The number of humans in cities is rapidly increasing and now exceeds half of the global population. Consequently, urbanization and its anthropogenically-driven impacts are reconstructing natural ecosystems into fragmented and severely altered novel environments. These novel urban ecosystems are often unique in organismal composition and characterized by decreased biodiversity. The unique characteristics of the urban communities are in part attributable to conscious choices by land management entities. In this study, we aim to better understand the consequences of choosing either a native (Quercus macrocarpa) or non-native (Pinus nigra) ornamental trees for the ectomycorrhizal (ECM) fungi that are necessary for health and growth of most trees. We hypothesize that non-native trees have lower inoculum loads compared to the native hosts. We cast our studies in the conceptual framework of “ecological memory” and predict that choosing the non-native trees will lead to a lesser resilience and therefore to a reduced ability of the urban systems to support fungal communities.

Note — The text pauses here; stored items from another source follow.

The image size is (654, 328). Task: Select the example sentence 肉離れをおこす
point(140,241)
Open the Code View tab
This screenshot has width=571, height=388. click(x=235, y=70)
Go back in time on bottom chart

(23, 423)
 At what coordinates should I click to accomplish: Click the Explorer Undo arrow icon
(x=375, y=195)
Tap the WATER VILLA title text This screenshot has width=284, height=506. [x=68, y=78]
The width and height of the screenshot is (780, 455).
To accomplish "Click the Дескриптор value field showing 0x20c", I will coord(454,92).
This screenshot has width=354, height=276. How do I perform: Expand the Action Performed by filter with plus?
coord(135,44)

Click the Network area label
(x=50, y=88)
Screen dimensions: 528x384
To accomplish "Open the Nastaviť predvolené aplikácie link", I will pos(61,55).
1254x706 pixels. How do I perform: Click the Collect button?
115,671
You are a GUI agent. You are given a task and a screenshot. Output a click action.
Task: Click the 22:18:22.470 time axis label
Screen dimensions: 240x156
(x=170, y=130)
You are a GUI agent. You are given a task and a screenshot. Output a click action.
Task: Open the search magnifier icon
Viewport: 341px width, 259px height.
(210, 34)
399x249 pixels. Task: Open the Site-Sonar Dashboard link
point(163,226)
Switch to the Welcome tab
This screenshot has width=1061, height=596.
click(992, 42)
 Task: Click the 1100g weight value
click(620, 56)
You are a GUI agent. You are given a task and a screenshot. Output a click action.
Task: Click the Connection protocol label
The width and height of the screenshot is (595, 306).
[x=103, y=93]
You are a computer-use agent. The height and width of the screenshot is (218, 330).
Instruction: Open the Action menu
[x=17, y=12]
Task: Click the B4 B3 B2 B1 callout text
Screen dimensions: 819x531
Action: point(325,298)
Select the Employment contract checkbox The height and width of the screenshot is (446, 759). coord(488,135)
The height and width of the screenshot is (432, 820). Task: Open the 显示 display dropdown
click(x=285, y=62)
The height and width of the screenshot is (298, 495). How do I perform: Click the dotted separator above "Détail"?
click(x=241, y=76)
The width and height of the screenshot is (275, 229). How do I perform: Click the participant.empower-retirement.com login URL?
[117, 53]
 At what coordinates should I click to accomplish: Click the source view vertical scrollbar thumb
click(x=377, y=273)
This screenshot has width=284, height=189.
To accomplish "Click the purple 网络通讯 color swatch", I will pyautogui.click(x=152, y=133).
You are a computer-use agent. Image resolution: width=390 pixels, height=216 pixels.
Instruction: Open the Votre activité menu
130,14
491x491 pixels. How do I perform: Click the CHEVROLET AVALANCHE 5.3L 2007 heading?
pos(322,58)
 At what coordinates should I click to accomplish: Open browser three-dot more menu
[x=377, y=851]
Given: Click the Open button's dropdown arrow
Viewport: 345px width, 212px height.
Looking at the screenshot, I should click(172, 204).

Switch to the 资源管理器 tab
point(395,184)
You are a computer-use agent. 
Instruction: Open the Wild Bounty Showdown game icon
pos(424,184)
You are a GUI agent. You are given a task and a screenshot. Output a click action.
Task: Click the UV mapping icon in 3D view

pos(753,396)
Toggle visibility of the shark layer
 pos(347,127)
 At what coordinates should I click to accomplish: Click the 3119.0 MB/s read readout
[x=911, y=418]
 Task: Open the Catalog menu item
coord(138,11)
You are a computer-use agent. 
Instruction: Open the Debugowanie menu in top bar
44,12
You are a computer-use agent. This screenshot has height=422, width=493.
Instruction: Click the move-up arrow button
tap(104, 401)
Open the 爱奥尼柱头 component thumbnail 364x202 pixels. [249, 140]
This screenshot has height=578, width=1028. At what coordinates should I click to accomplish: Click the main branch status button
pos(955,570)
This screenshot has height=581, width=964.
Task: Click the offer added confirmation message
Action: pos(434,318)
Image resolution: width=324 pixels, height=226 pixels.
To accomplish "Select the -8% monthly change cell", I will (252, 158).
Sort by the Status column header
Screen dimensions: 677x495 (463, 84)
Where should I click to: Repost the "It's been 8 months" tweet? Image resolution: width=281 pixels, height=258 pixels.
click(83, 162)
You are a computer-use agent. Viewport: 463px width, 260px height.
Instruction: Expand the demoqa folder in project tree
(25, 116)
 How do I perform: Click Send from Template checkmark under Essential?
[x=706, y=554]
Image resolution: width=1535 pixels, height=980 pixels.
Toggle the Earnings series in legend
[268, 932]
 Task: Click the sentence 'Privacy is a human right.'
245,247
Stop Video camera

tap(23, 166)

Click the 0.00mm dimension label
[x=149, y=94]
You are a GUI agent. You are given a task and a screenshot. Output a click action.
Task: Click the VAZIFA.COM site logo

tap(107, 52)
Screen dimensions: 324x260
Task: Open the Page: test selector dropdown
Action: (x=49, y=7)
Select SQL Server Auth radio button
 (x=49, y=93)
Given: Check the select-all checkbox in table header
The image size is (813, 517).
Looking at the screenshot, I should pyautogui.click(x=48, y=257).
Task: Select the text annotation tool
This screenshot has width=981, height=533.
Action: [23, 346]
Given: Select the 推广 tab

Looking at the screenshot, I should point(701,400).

Three repeated samplings over the growing season were conducted within the city limits of Manhattan, KS. Three soil coils, one meter from the tree, were collected from each host species and taken back to the lab and frozen at -20 C until further processing. The cores were allowed to thaw and after careful sifting, all root fragments were collected to be examined under microscope for ECM colonization. Total and ECM root tips were counted, total DNA extracted, and total fungal abundance estimated by quantitative PCR (qPCR).
Results/Conclusions
Our results show that although ECM fungi heavily colonize both native and non-native tree species, the trees differ significantly in root and ECM densities based on the simple counts of the root tips: pines had lower root (F5,27 = 6.718; P = 0.0152) and ECM densities (F5,26=5.9943; P=0.214) than oaks. In contrast, our qPCR estimates of the fungal biomass did not differ among the two host tree species suggesting that although the ECM counts may differ, the inoculum loads are invariable. However, it remains unanswered whether the compositional attributes of the communities differ. The composition of the ECM communities among the hosts will be evaluated by direct 454-pyrosequencing of the Internal Transcribed Spacer1 (ITS1) PCR amplicons and hypotheses on differences in richness, diversity, and community composition tested.